ECLI:NL:RBDHA:2024:7623
Rechtbank Den Haag
- Eerste aanleg - enkelvoudig
- Rechtspraak.nl
Niet-ontvankelijkheid van asielaanvraag wegens prematuur ingediende ingebrekestelling
In deze zaak heeft de Rechtbank Den Haag uitspraak gedaan over het beroep van eiser tegen de Staatssecretaris van Justitie en Veiligheid. Eiser had een aanvraag ingediend voor een verblijfsvergunning asiel voor bepaalde tijd op 27 september 2022. De Staatssecretaris heeft de aanvraag niet in behandeling genomen, omdat Italië volgens hem verantwoordelijk was voor de asielaanvraag van eiser. Op 17 november 2022 heeft de Staatssecretaris de Italiaanse autoriteiten verzocht om eiser over te nemen op basis van de Dublinverordening.
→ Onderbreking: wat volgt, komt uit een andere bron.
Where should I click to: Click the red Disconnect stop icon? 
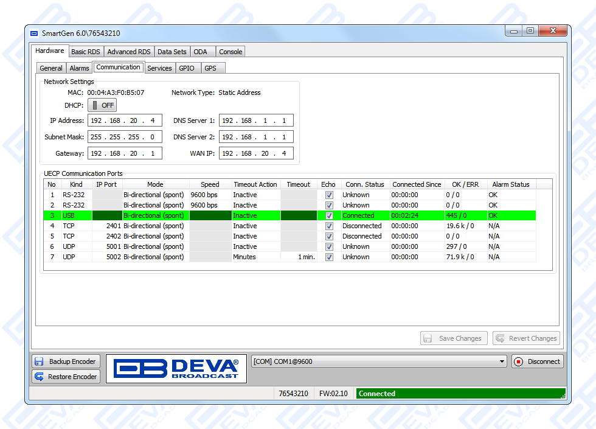coord(519,361)
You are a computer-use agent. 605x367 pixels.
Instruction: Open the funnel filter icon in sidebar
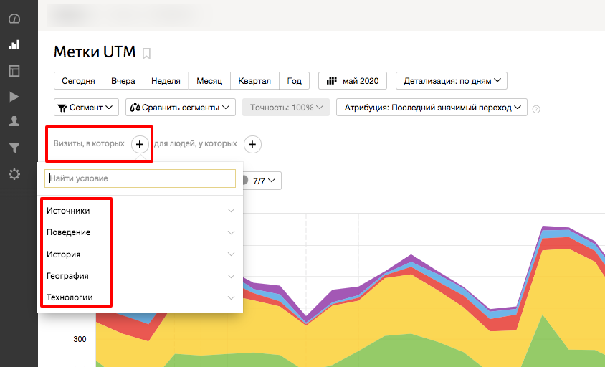pos(14,148)
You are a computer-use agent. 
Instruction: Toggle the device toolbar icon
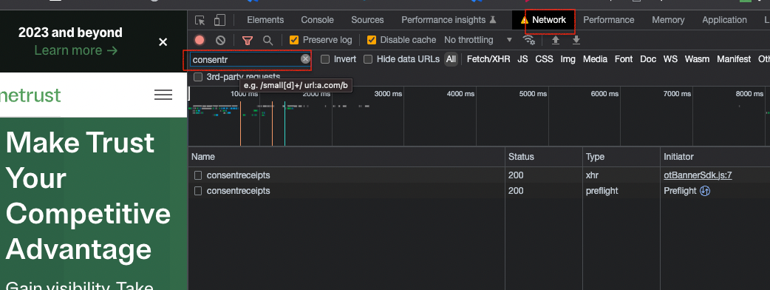219,20
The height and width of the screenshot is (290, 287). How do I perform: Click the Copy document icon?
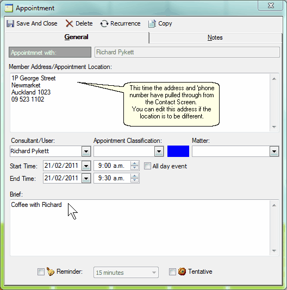tap(152, 24)
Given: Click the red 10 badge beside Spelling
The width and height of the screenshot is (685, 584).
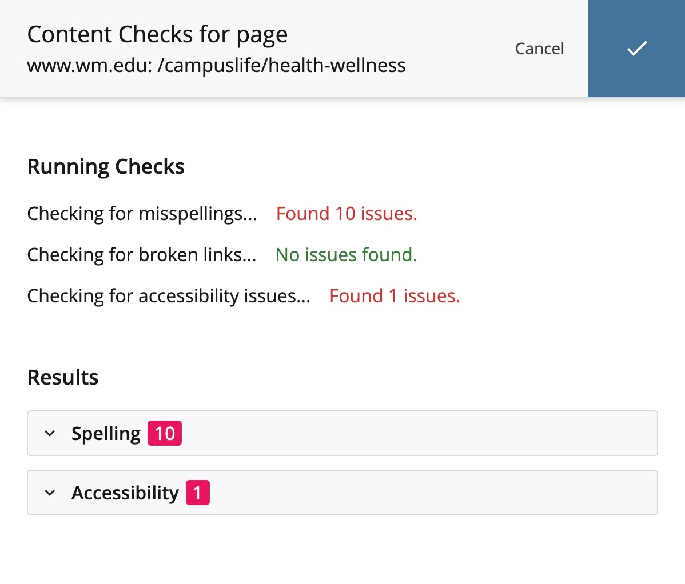Looking at the screenshot, I should coord(165,434).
Italië heeft echter niet binnen de gestelde termijn gereageerd, waardoor de Italiaanse autoriteiten op 18 januari 2023 fictief akkoord zijn gegaan met het verzoek.
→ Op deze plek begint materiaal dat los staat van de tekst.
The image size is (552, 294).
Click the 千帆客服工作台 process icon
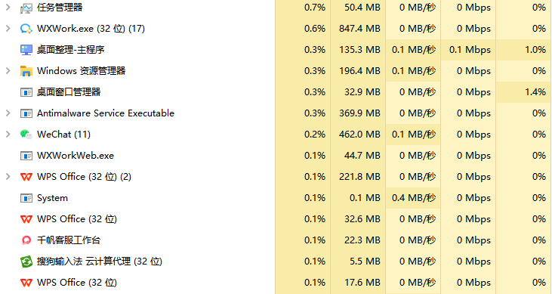click(26, 240)
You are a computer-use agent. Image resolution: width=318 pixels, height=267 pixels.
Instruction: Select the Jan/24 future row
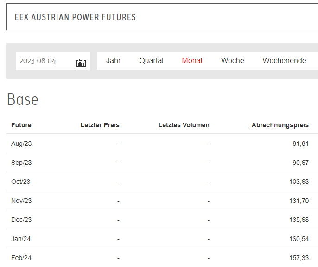pos(162,239)
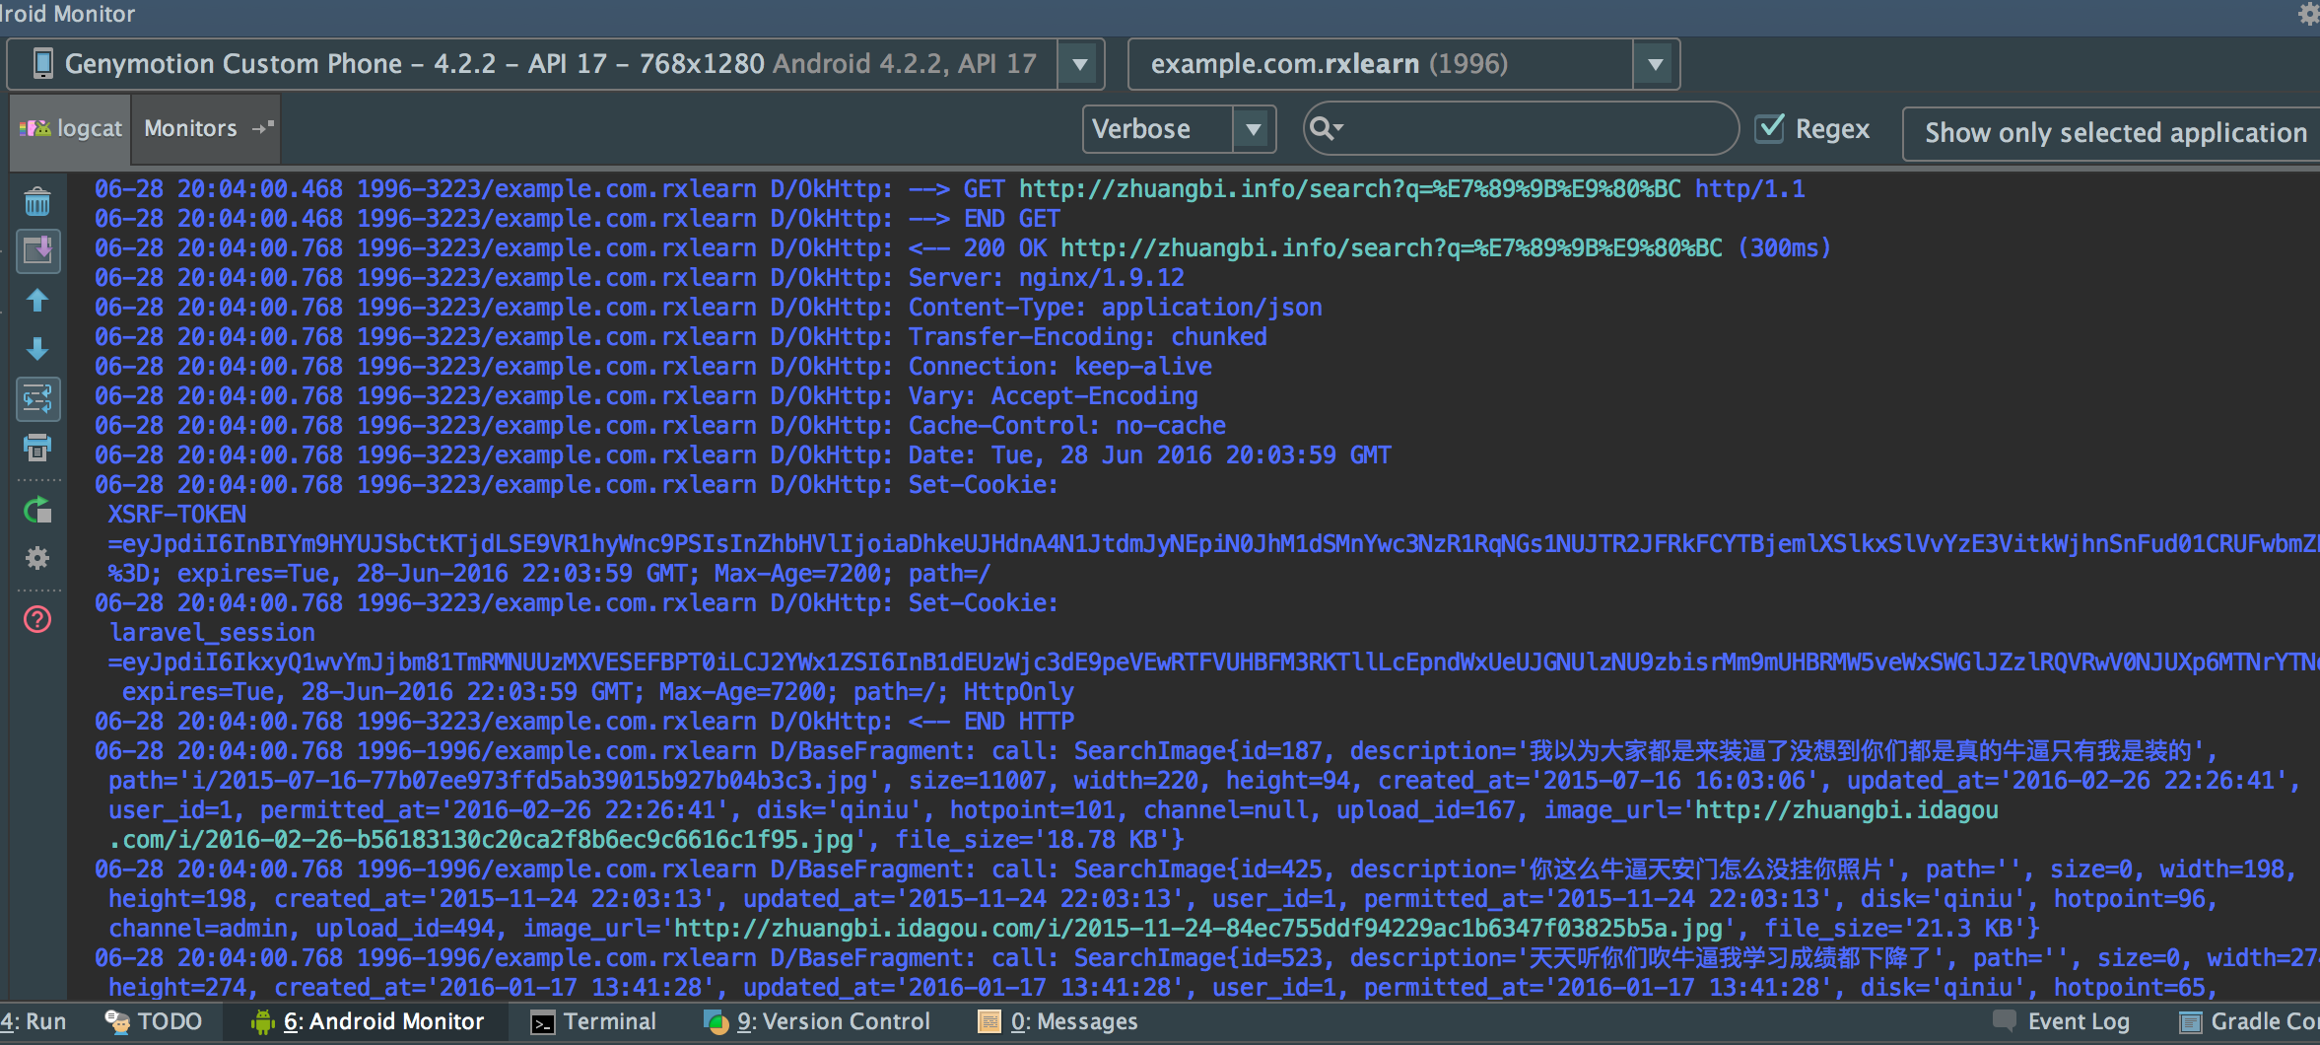Open the Verbose log level dropdown
This screenshot has width=2320, height=1045.
coord(1253,129)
De rechtbank heeft vastgesteld dat de Staatssecretaris niet tijdig heeft beslist op de aanvraag van eiser. Echter, eiser heeft een ingebrekestelling ingediend voordat de verlengde beslistermijn was verstreken. De rechtbank oordeelt dat de ingebrekestelling prematuur was, omdat de beslistermijn was verlengd met negen maanden op basis van het WBV 2023/3. Hierdoor was de termijn voor het nemen van een besluit op de aanvraag nog niet verstreken op het moment van de ingebrekestelling.
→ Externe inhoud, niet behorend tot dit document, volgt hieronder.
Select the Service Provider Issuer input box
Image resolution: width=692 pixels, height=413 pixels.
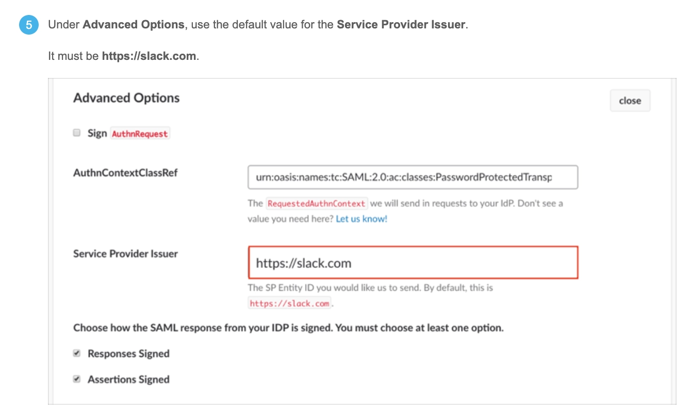tap(413, 263)
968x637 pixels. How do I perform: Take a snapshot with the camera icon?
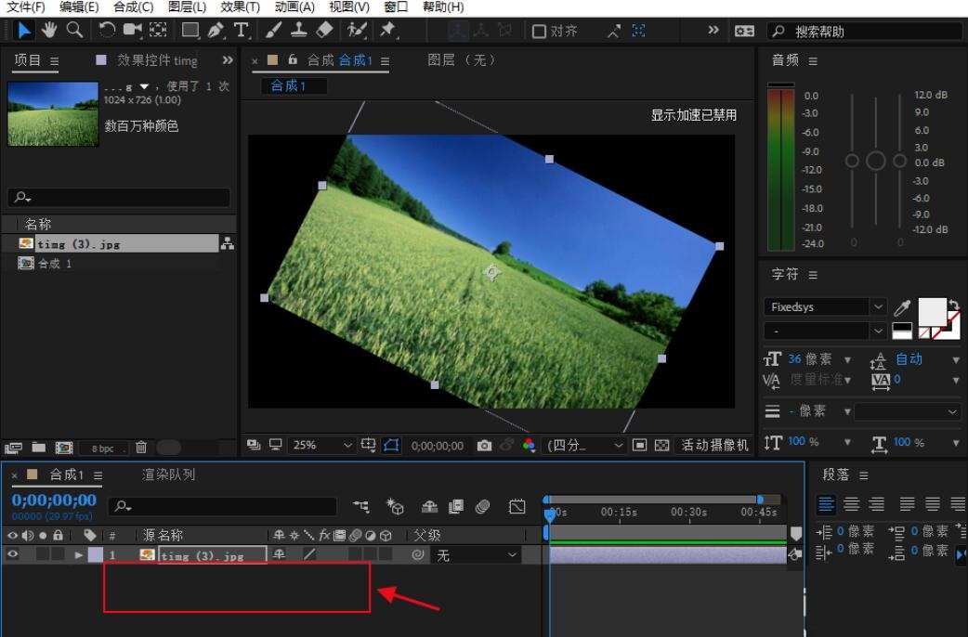click(484, 446)
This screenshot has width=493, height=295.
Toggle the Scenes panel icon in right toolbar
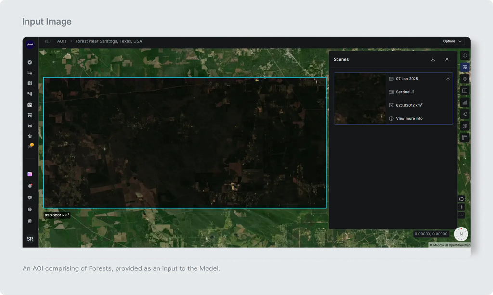pos(465,67)
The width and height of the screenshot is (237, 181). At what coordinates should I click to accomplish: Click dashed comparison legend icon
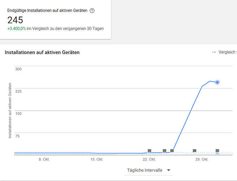pyautogui.click(x=214, y=52)
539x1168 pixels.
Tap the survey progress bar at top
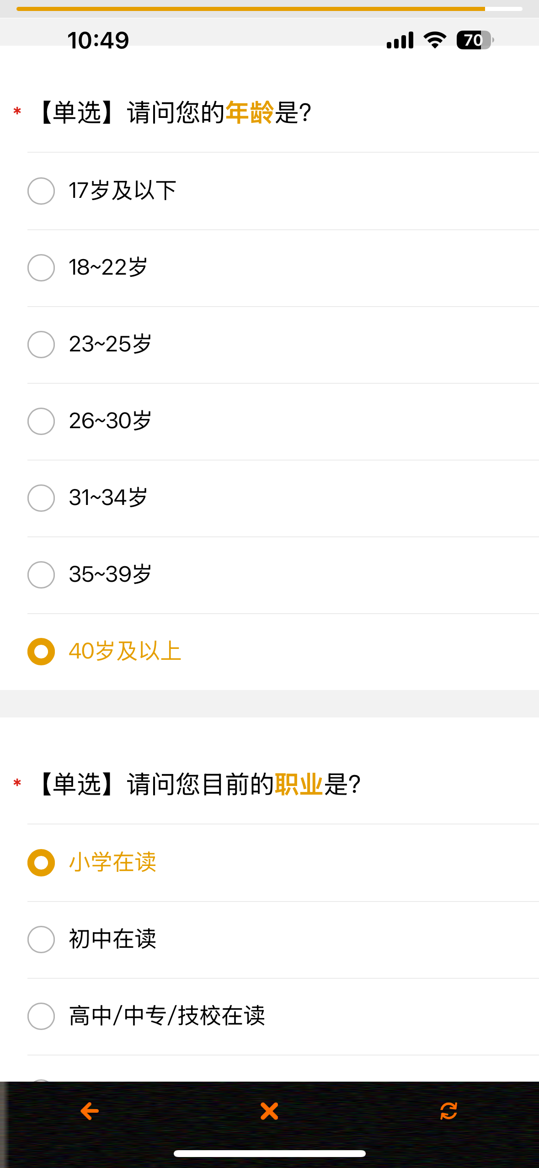(x=269, y=9)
De rechtbank concludeert dat niet is voldaan aan de voorwaarden voor het indienen van beroep op grond van niet tijdig beslissen door de Staatssecretaris, zoals bedoeld in de Algemene wet bestuursrecht. Het beroep van eiser wordt daarom niet-ontvankelijk verklaard. De uitspraak is gedaan door mr. A. Skerka, rechter, en is openbaar gemaakt op 13 mei 2024.